El candidato que desea realmente la liberación, la transfiguración, debe ante todo, por un esfuerzo asiduo, elaborar este nuevo manto. Su progreso depende de ello. El átomo primordial, la rosa del corazón, es la base indispensable en el tejido de esté nuevo manto.
Desde que se comienza este trabajo, se es por derecho un hermano o una hermana de la Rosacruz.
Este manto es designado, en la Lengua Sagrada y en la Enseñanza Universal, por nombres diversos: el manto de oro de las bodas, el vestido sin costuras, el descenso del Espíritu Santo.
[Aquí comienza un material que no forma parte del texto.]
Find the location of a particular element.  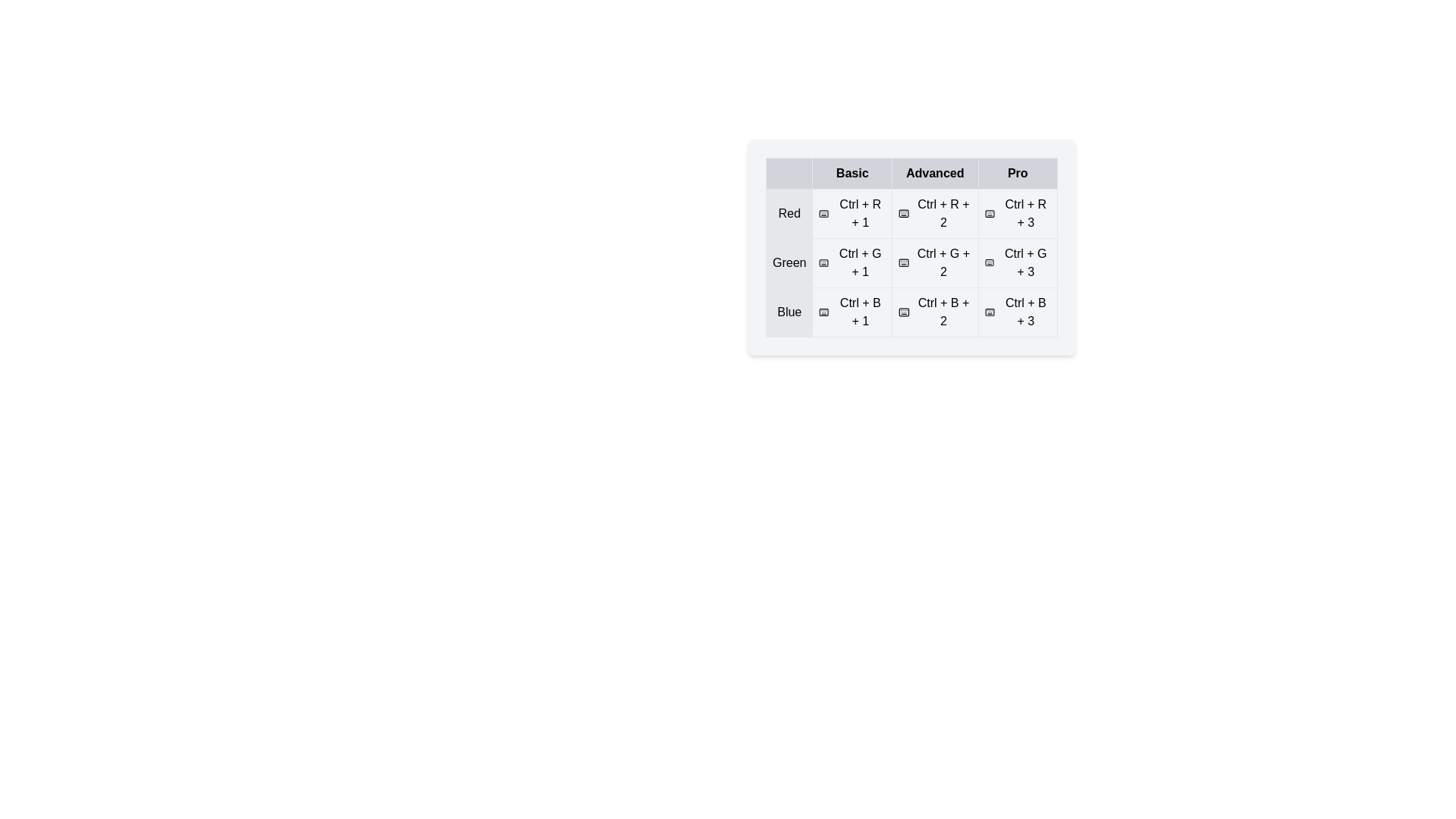

the informative text with an icon that describes a keyboard shortcut located in the second row labeled 'Green' and first column labeled 'Basic' is located at coordinates (852, 262).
Nosotros hablamos de él como del triángulo de fuego, del Fénix o del dragón alado, el dragón de seis alas. Todos los grandes instructores, todas las escuelas espirituales han demostrado la necesidad de poseer este manto y han enseñado la manera de tejerlo. Pensad en los evangelios su nota dominante es la renovación del alma.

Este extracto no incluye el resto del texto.